▶ Extracted entries
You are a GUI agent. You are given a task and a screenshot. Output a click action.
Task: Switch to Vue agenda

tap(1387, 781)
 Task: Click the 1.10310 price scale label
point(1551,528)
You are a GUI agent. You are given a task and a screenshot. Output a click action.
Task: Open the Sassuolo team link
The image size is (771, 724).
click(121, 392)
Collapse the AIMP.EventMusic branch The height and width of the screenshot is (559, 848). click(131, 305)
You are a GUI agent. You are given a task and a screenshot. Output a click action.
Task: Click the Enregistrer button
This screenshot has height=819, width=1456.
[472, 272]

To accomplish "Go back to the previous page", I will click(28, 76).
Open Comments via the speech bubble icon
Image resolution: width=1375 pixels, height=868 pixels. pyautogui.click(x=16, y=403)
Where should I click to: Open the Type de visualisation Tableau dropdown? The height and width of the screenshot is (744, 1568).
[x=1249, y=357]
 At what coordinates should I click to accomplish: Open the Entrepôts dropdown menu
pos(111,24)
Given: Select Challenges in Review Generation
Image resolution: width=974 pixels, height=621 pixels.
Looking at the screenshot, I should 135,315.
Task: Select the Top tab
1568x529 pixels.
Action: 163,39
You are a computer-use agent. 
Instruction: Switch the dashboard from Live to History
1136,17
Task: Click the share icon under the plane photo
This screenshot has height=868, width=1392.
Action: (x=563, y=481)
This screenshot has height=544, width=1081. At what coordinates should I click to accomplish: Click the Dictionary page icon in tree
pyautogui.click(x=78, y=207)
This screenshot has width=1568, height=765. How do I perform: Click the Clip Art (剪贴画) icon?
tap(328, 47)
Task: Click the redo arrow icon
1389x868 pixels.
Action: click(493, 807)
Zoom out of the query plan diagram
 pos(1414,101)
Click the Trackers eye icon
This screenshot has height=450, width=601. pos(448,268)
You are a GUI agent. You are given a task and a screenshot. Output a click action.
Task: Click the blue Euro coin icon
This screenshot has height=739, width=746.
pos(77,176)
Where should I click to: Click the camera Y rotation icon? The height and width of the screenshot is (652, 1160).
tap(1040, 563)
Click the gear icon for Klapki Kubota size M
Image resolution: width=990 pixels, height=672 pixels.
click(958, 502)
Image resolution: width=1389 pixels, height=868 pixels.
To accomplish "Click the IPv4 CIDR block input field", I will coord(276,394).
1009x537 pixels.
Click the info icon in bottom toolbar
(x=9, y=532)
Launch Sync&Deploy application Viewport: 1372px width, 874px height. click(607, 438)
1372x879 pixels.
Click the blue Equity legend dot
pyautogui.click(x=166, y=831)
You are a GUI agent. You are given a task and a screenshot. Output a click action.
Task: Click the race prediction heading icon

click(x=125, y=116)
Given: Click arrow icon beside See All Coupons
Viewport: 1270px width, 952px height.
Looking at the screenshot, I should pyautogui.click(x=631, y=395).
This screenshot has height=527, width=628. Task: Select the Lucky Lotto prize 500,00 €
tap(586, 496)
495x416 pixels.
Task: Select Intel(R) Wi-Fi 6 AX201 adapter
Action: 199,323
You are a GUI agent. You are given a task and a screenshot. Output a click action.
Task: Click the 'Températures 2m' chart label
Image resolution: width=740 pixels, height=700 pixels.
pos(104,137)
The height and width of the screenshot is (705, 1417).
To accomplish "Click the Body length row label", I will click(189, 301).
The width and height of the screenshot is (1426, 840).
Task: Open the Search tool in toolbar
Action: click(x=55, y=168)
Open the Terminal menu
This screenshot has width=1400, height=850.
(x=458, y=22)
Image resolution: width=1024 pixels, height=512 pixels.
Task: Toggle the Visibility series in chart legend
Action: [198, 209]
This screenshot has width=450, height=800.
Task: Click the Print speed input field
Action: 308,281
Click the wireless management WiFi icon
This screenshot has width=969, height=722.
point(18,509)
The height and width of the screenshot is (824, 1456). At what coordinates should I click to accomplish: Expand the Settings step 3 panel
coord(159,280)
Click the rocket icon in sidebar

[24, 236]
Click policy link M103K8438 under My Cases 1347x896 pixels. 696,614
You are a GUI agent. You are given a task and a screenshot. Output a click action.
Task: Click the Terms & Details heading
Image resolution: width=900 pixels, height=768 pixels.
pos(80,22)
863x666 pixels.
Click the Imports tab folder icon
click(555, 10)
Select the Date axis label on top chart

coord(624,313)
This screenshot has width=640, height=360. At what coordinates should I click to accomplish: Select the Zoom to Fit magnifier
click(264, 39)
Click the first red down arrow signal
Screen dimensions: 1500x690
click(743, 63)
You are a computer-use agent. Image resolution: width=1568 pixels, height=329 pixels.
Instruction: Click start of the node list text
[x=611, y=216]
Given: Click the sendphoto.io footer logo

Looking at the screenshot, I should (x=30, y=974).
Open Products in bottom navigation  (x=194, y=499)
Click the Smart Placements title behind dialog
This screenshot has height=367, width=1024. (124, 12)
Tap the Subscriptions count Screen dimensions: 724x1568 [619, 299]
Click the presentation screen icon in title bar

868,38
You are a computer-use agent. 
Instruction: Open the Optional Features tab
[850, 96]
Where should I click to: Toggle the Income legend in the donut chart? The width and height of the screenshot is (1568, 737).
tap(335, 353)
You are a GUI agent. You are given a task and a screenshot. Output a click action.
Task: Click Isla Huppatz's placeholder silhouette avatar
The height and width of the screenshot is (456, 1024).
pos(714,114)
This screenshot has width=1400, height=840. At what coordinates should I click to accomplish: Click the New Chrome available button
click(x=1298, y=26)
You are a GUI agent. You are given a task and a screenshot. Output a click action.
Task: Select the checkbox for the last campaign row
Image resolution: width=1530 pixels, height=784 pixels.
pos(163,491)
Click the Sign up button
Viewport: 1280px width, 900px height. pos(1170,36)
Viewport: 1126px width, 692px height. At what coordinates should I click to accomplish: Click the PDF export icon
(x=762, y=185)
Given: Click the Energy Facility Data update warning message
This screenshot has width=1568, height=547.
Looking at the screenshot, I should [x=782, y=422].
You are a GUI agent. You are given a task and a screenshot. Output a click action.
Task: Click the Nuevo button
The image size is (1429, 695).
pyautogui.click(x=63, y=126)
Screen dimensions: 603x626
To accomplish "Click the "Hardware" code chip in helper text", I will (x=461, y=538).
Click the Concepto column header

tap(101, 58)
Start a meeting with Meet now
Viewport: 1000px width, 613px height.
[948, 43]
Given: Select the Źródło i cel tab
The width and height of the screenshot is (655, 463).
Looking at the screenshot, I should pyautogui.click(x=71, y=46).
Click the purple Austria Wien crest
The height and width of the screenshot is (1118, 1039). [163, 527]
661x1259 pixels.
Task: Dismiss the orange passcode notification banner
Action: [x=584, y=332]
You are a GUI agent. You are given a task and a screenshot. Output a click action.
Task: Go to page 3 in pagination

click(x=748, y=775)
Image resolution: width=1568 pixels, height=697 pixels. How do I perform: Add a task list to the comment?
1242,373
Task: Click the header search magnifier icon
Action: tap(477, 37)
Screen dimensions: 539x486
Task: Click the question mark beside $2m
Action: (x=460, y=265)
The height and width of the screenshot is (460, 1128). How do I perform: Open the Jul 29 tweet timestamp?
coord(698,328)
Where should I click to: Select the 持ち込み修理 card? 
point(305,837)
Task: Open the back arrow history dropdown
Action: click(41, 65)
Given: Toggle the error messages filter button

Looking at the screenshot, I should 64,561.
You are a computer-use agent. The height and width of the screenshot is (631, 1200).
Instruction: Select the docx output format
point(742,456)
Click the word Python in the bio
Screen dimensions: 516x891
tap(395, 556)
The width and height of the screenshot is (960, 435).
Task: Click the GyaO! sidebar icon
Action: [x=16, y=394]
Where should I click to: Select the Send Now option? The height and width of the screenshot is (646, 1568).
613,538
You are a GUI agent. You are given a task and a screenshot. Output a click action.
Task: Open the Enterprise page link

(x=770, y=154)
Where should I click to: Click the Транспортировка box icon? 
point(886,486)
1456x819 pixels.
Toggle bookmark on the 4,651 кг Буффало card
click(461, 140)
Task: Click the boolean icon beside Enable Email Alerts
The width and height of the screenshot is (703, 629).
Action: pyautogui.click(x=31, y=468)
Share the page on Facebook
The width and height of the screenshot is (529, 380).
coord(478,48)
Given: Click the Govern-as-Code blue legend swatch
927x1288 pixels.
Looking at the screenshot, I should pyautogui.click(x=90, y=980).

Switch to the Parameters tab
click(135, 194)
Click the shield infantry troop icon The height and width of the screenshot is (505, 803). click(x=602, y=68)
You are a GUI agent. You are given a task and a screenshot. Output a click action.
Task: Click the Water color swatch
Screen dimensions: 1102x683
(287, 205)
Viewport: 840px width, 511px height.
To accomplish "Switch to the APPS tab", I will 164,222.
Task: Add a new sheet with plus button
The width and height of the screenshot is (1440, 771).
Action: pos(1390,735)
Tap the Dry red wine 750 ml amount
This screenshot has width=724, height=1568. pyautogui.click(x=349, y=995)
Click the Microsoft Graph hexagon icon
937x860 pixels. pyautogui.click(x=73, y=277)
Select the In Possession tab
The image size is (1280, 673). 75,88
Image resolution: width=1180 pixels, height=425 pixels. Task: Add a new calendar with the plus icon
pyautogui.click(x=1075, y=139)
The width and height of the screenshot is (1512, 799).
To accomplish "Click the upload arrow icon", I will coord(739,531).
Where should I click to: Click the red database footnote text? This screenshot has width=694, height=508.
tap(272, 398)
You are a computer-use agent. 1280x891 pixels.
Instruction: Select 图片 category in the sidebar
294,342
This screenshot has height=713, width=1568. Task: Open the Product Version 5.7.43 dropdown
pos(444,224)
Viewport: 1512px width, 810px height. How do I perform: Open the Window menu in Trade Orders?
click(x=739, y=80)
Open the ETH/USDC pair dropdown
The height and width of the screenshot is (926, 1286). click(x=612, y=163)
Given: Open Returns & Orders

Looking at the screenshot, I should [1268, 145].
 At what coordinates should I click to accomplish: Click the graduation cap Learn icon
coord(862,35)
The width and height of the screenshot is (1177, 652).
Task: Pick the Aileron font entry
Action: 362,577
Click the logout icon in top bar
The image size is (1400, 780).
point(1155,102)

▶ Description of the task
Please copy out the lines exactly, everything from the line containing "Open the ETH/USDC pair dropdown" down to the last line of the records, both ends included.

▶ Exercise solution
Open the ETH/USDC pair dropdown
The height and width of the screenshot is (926, 1286). click(x=612, y=163)
Given: Open Returns & Orders

Looking at the screenshot, I should [1268, 145].
 At what coordinates should I click to accomplish: Click the graduation cap Learn icon
coord(862,35)
The width and height of the screenshot is (1177, 652).
Task: Pick the Aileron font entry
Action: 362,577
Click the logout icon in top bar
The image size is (1400, 780).
point(1155,102)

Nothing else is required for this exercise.